A un suo comando la brina posa il dito argenteo sulle labbra ardenti del giugno, ed i leoni alati escono cauti dalle tane delle colline della Lidia, le driadi spiano dalla macchia quando essa passa, e i bruni fauni sorridono stranamente quando essa si avvicina. E’ adorata da deità dalla faccia di falco, e i centauri galoppano al suo fianco.

Oscar Wilde

Oscar Wilde – l’esteta e il Dandy inglese per eccellenza – non mira, quindi, ad essere un esempio di moralità, ma nella sua stravaganza esteriore ed intellettuale, si pone come il risultato più estremo dell’individualismo e di un atteggiamento ironicamente distaccato dalla società.

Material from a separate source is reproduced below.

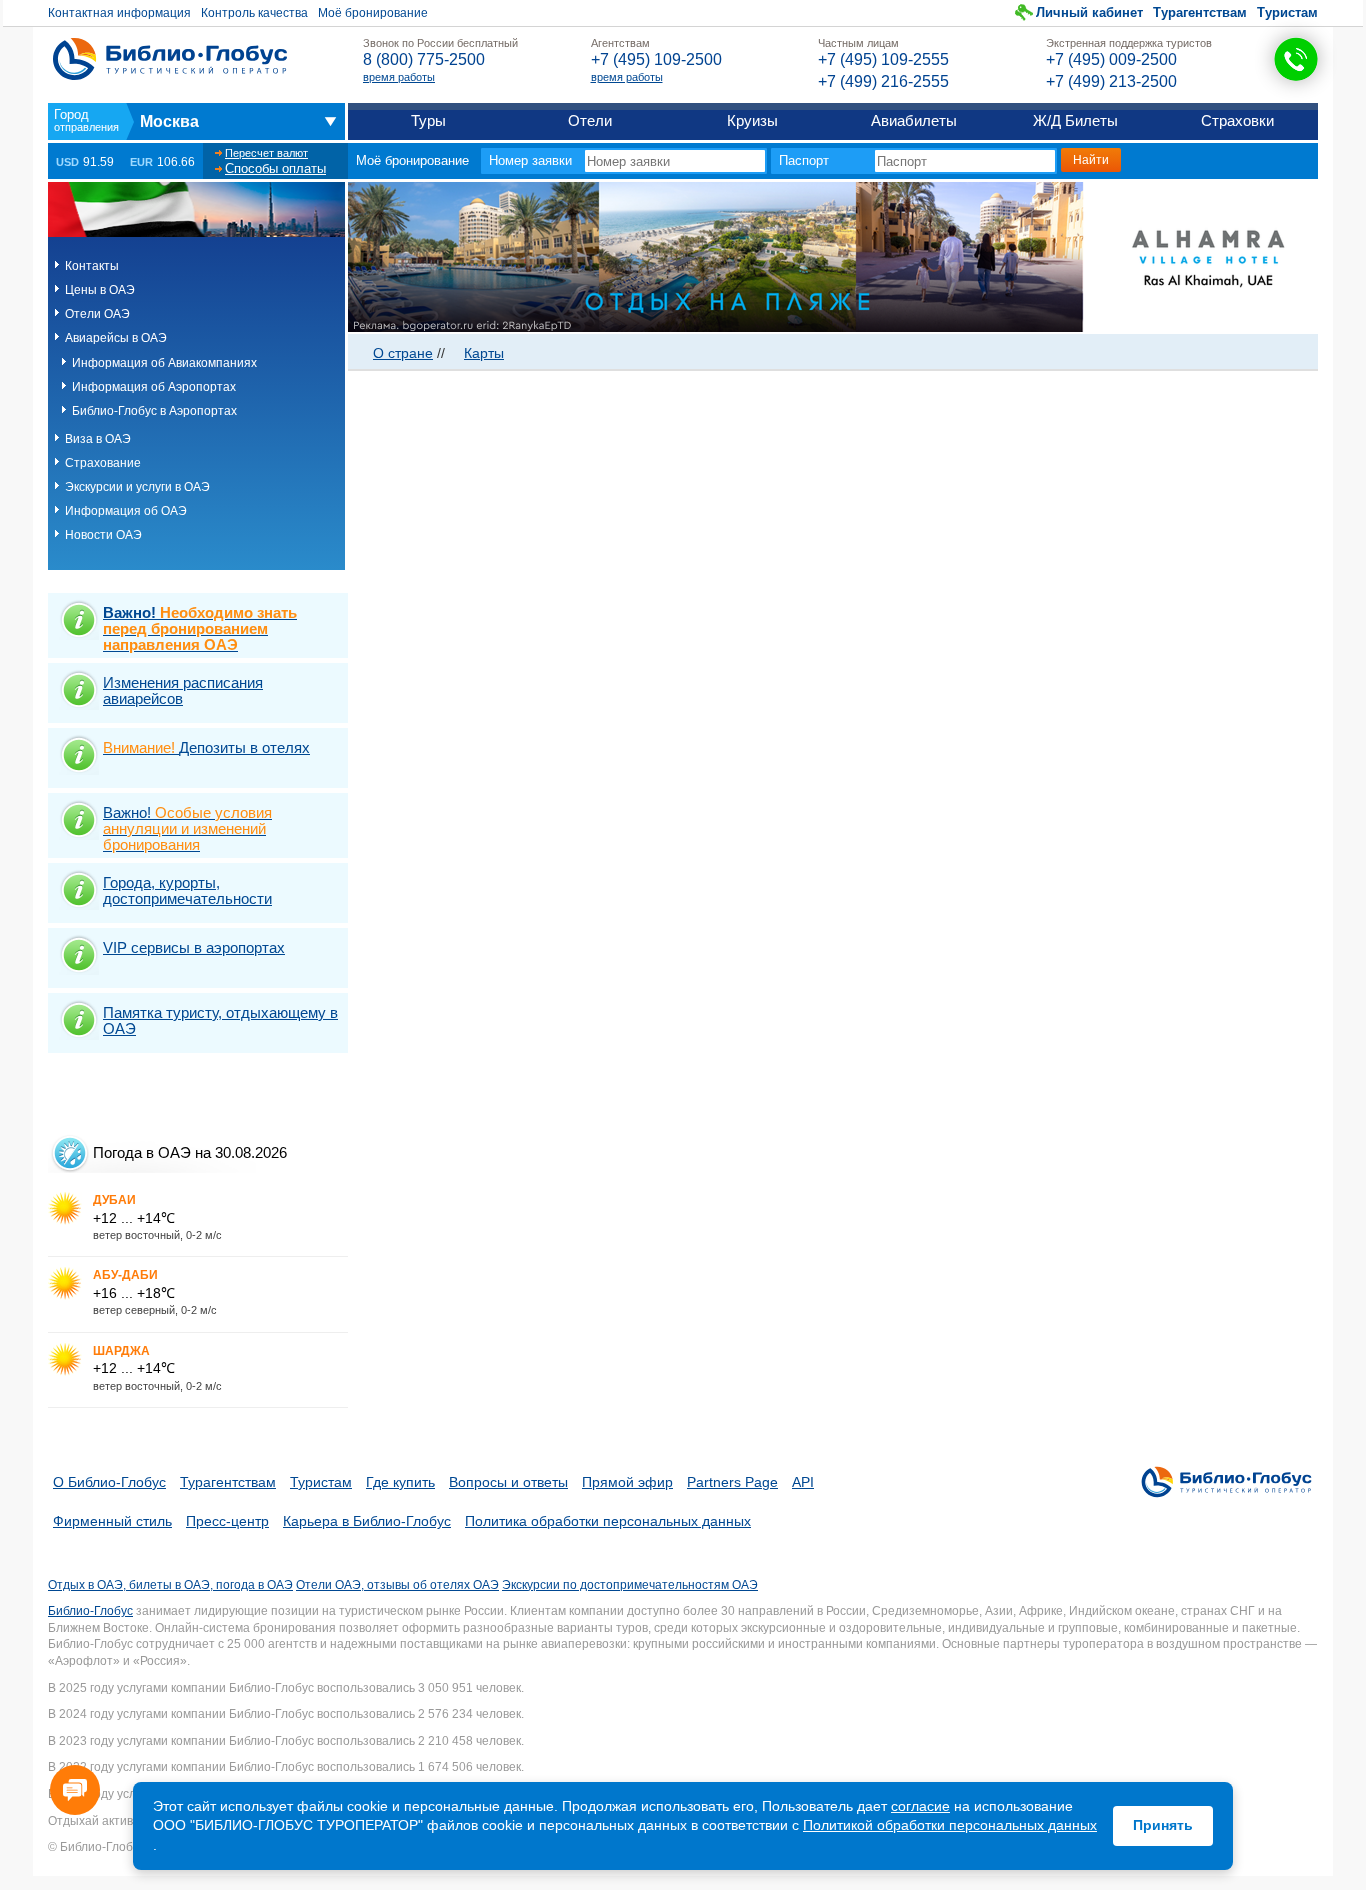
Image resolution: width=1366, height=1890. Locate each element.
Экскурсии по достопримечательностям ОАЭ (630, 1585)
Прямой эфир (627, 1482)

E’ cosi che l’estetismo si pone come una corrente decadente e rifiuta l’atteggiamento positivista che vede la società come un organismo in perenne progresso.

La società e l’uomo: un amore colpevole

Wilde e Douglas
Douglas e Wilde

Ricordo che la mia professoressa di filosofia del liceo ci chiedeva sempre:

meglio seguire se stessi e ignorare la società o assecondare la società, ma ignorare se stessi? In ogni caso ,diceva, saremmo infelici.

Ricordo l’angoscia che quell’interrogativo mi provocava. Contrastava con la sua voce ferma e riflessiva.

Credo che rispondere sia facile, è facile solo se -e dico solo- ci coprissimo gli occhi con entrambe le mani e facessimo finta che la società non esista. Ma lei esiste, lei condanna e non perdona.

Wilde amava un uomo, si, amava Lord Alfred Douglas. Oscar e Alfred si amavano dal 1891. Provava le farfalle nello stomaco quando lo baciava. Ma questo alla società non è mai andato bene e le farfalle le ha uccise, per secoli, nelle celle e nel silenzio della vergogna.

Leggiamo, a volte, che Lord Alfred Douglas e Oscar Wilde erano amici. Quante ne abbiamo lette di narrazioni come queste?

Ma la verità è che i due si dedicavano lettere e poesie d’amore e io non sono mai stato il tipo di persona che ama dare etichette ai sentimenti, ma credo che sia giusto dare alle cose i propri nomi.

Tendo le mie mani a te. Possa io vivere per toccare le tue mani e i tuoi capelli. Penso che il tuo amore vigilerà sulla mia vita. Se dovessi morire voglio che tu viva una vita serena da qualche parte, circondato da fiori, libri, dipinti e tanto lavoro.
Cerca di farti sentire presto. Ti sto scrivendo questa lettera in mezzo a una grande sofferenza; questa lunghissima giornata in tribunale mi ha reso esausto.
Carissimo ragazzo, dolcissimo fra tutti gli uomini, il più amato e adorabile. Oh aspettami! Aspettami!
Sono ora, come sempre da quando ci siamo incontrati, con eterno amore devotamente tuo”,
Oscar.

Oscar Wilde in una lettera a Lord Alfred Douglas

L’amore è… ciò che senti

A principio dell’articolo ho detto – sbagliando – che Wilde ha scritto il “De Profundis” nei due anni che ha trascorso in carcere per omosessualità.

La verità è questa: Wilde non è stato condannato perchè omosessuale, ma perchè la società due persone dello stesso sesso che si amano non le ha mai accettate – ieri più di oggi. Ebbene, no, non sono due modi diversi di esprimere la stessa cosa. Possiamo dire che un uomo è stato condannato per omicidio perchè la causa della pena sta nella sua azione, ma nel momento in cui parliamo di condanna per orientamento sessuale, abbiamo il dovere di ricercare la responsabilità all’esterno.

Abbiamo il dovere di farlo perchè le parole hanno forza, una forza che si propaga anche dopo averle scritte o pronunciate.

E’ essenziale, quindi, comprendere che quella società contro cui puntiamo il dito siamo noi e solo noi possiamo fare qualcosa per cambiarla e io partirei proprio dalla narrazione che di essa si fa.

L’amore che non osa pronunciare il suo nome in questo secolo è un grande affetto di un uomo anziano verso un giovane, come quello di David per Gionata

Wilde durante il processo

Partiamo proprio da lì: “l’amore è” e rivendichiamo il diritto di completare, come meglio sentiamo, la frase.